** Opening DATA FOR THIS EXERCISE block **

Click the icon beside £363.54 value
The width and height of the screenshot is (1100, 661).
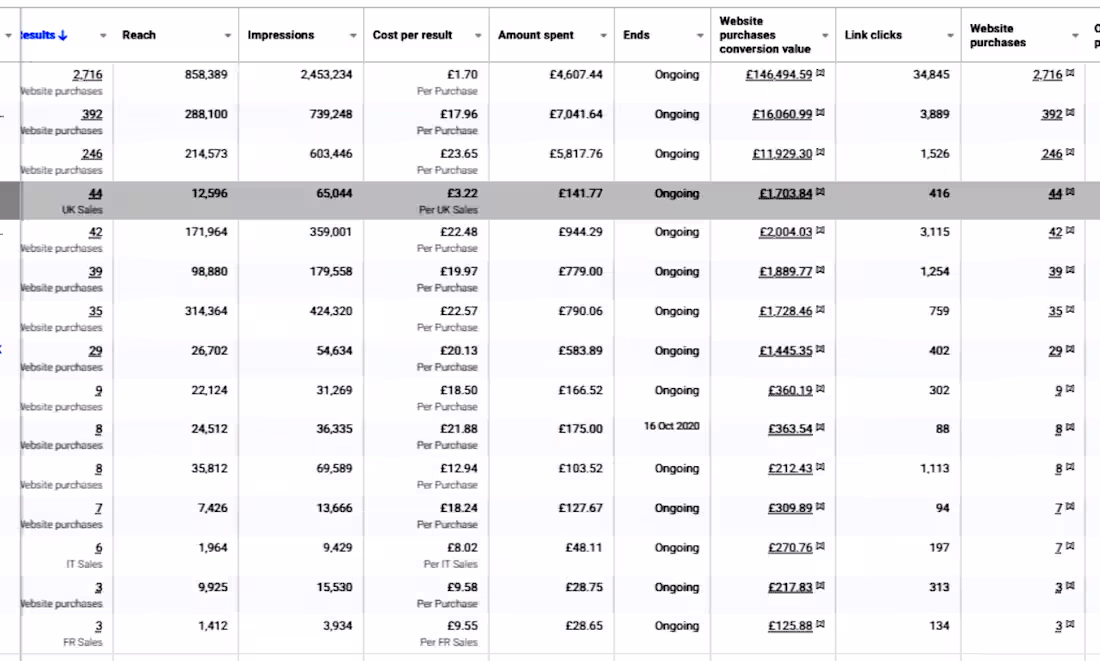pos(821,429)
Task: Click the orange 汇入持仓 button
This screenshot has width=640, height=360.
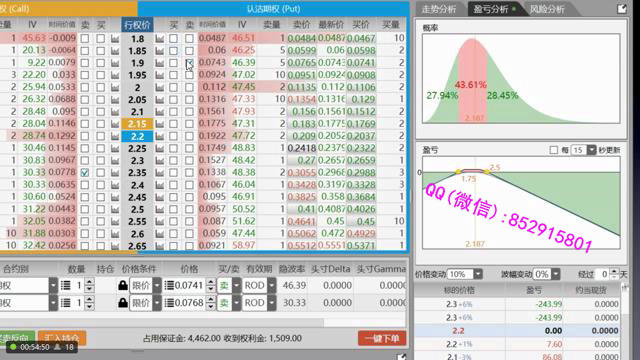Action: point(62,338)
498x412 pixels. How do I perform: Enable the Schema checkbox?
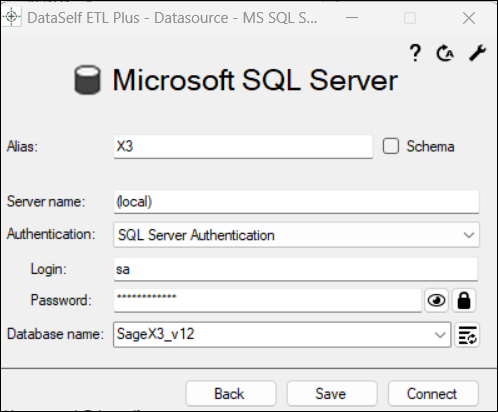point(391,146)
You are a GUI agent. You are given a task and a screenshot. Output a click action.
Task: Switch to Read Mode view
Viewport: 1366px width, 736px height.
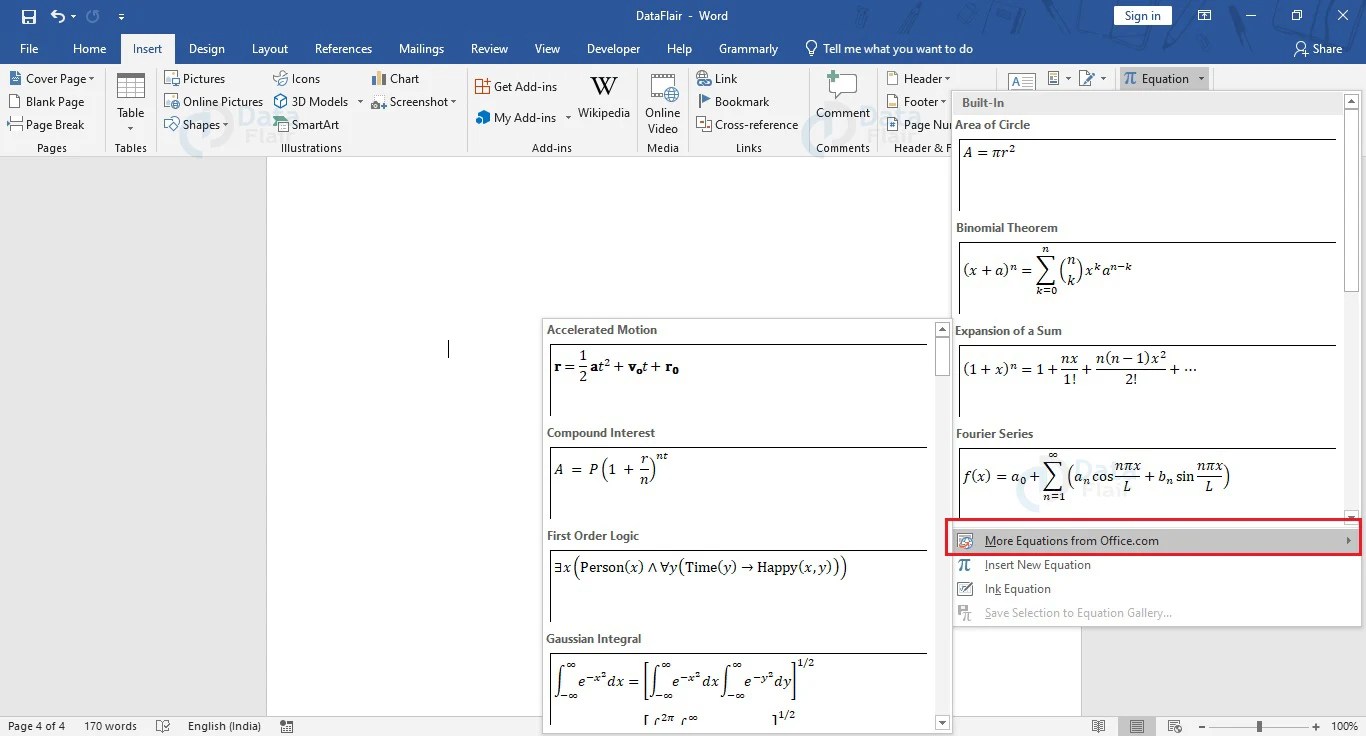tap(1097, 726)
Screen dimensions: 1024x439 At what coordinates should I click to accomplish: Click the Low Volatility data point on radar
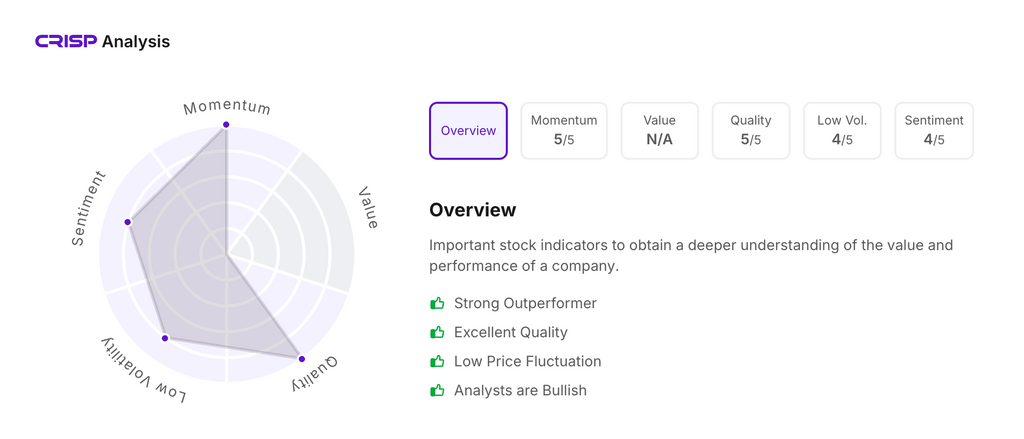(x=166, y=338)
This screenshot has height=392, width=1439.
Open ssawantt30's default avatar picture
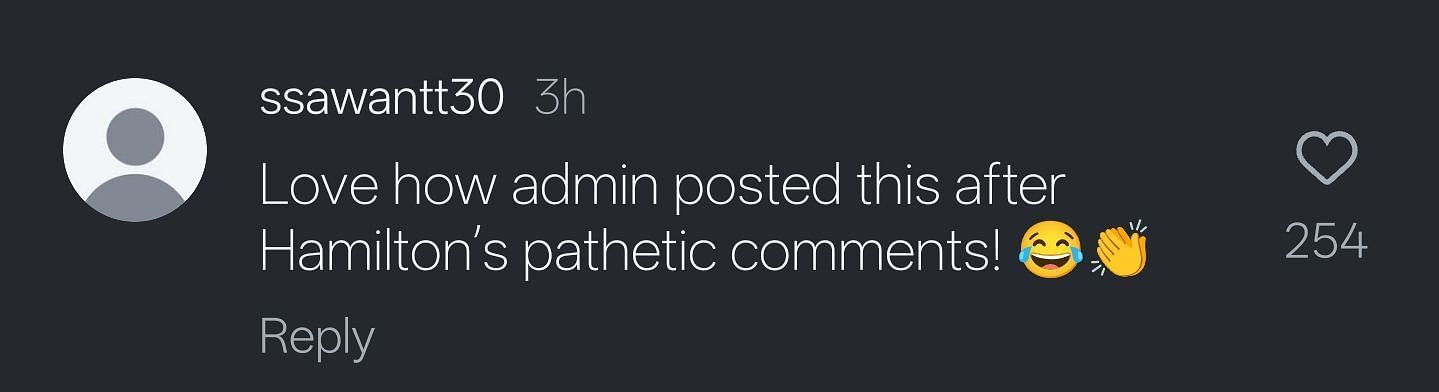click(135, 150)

** Closing DATA FOR THIS EXERCISE block **
** Opening DATA FOR THIS EXERCISE block **

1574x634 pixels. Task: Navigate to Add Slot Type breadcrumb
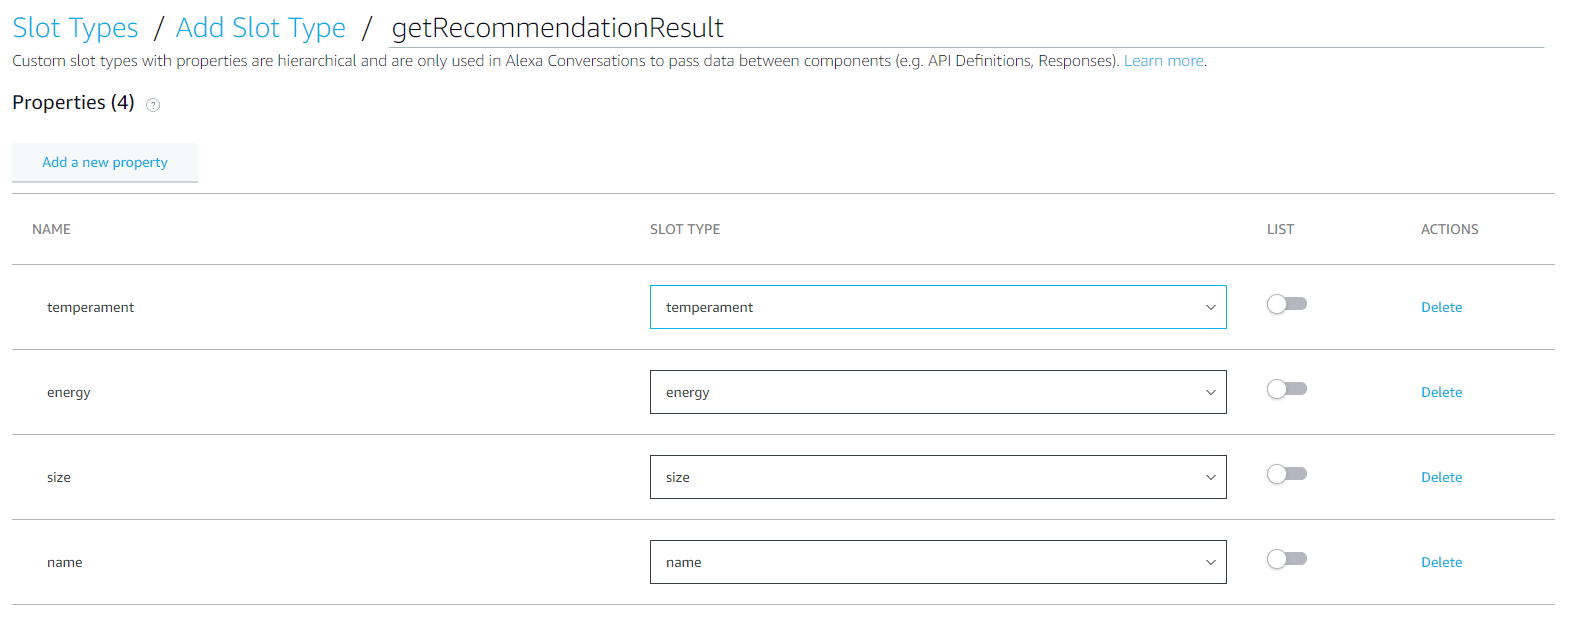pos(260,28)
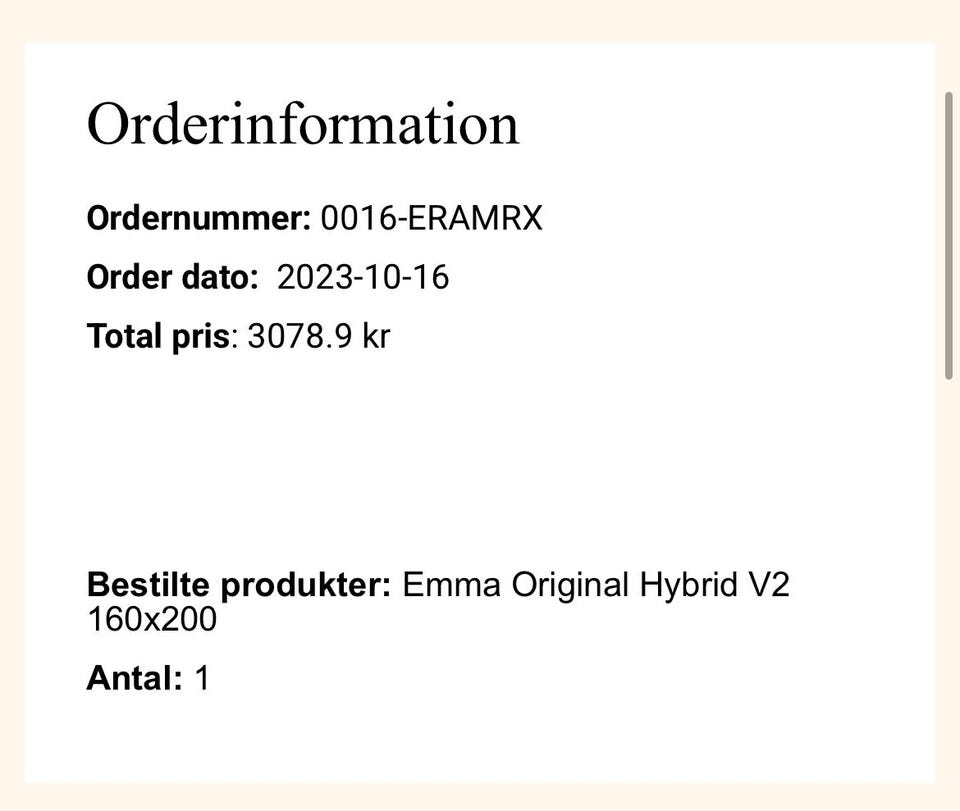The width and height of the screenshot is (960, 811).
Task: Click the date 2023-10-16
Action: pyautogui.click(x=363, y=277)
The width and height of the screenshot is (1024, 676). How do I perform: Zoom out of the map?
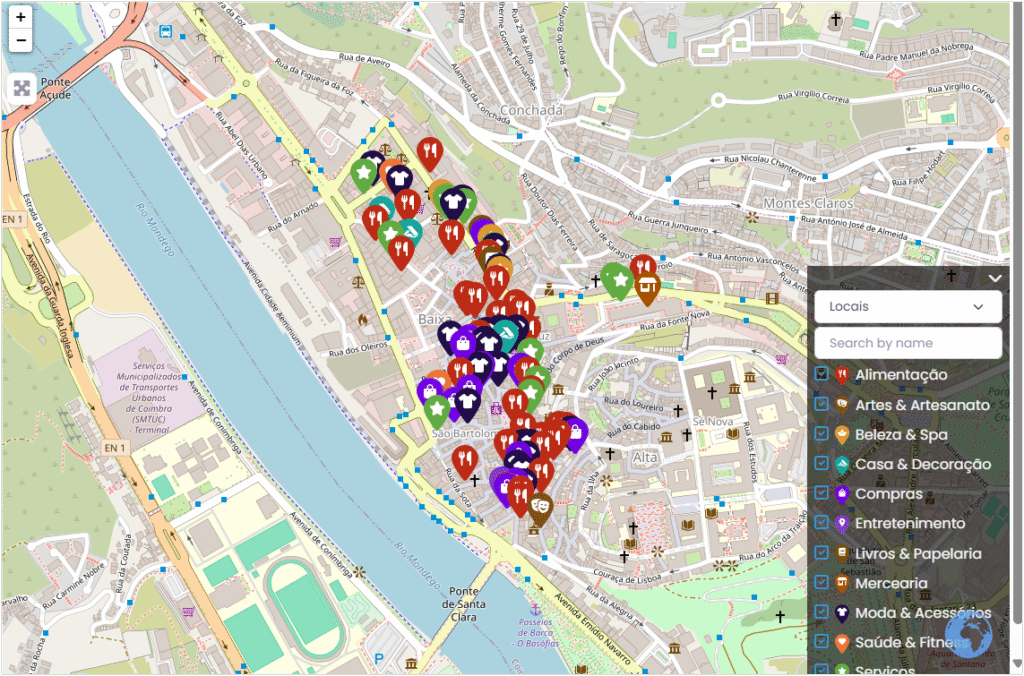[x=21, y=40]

** Closing DATA FOR THIS EXERCISE block **

Every line above between the one containing "Viewport: 1366px width, 736px height." and the one containing "This screenshot has height=392, width=1439.", those two included, is to be printed exactly. No pictures go into the copy.

Viewport: 1366px width, 736px height.
tap(1097, 726)
Screen dimensions: 1024x439 At what coordinates should I click to accomplish: Click the Low Volatility data point on radar
(x=166, y=338)
This screenshot has height=392, width=1439.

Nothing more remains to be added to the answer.